In fact, Saitama is furious enough to tell them he doesn’t give a shit about their problems, and why would he? He isn’t interested in their opinion of him. He isn’t a hero for the sake of praise. He’s a hero because he wants to be.
Before things can get any worse, Genos intercedes, and suggests they go home. His anger spent, Saitama agrees, and they leave. On the way, Genos gives Saitama the praise he really does deserve, and vows to stand by him always. In typical fashion, Saitama thinks he’s being weird.
After the credits, we see a group of monsters stalking forward as, presumably, a bunch of civilians talk about what a wanker Saitama is.
This episode hit on something that has long been a pet peeve of mine. Namely, that as much as people love to build someone up as a hero, they love tearing them down even more. In general, society will build someone up as high as they can, putting them on a pedestal that towers into the sky, just for the joy of knocking them off it and watching them fall.
I hate this so much, I’ve actually used it as the central theme in books I’ve written.

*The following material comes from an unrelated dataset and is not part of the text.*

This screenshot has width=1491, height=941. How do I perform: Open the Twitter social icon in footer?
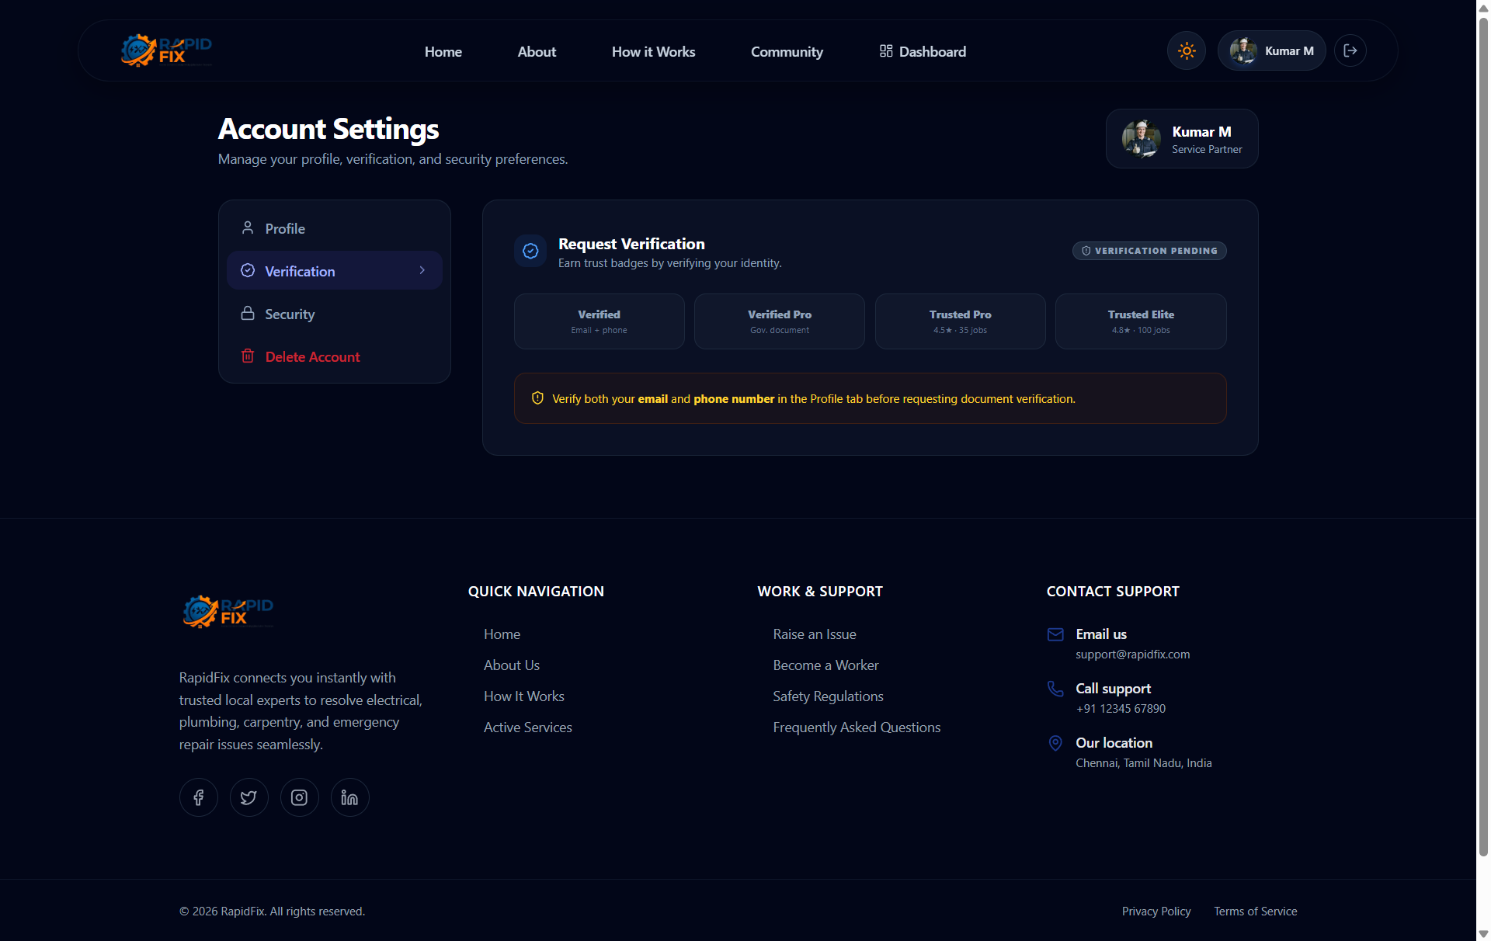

More than that, though, is this idea that heroes are failures if they aren’t perfect. This is the stupidest thing ever, yet it’s everywhere. The last Superman movie that was made, Man of Steel, pretty much had that as its core element. Superman isn’t perfect, so he’s a total failure as a hero, something that is being carried over into the new Batman V Superman movie.
Come on. Seriously? Perfect is now our benchmark for heroism? Are you kidding me?
Oh, Superman, you’d be a great hero, if only you could have stopped a fucking dozen other Kryptonions, who all had the exact same powers as you, and a giant spaceship, from destroying Metropolis! Too bad. You suck.
One of my favorite shows in the last ten years was The Legend of Korra. I freaking adored that show. More than The Last Airbender. It was the best damn thing on tv, even when the writing wasn’t great. Even when the plot made no sense, it was still better than pretty much anything American television has produced in the last fifty years.
Yet, the biggest complaint I hear about it is that Korra wasn’t good enough as a hero. She failed at times. She lost fights. She wasn’t perfect in every way. Because of this, people say the entire show sucked, and hated it.
It is literally no longer enough for people that a hero try. That they put their own lives on the line for others. That they give everything they have, not for themselves, but the people around them. That isn’t enough anymore. They need to do it better. They need to do it with perfection, or the public just isn’t interested.
Let me say it again, for effect.
It is considered reasonable to get pissed at fictional people for not being perfect.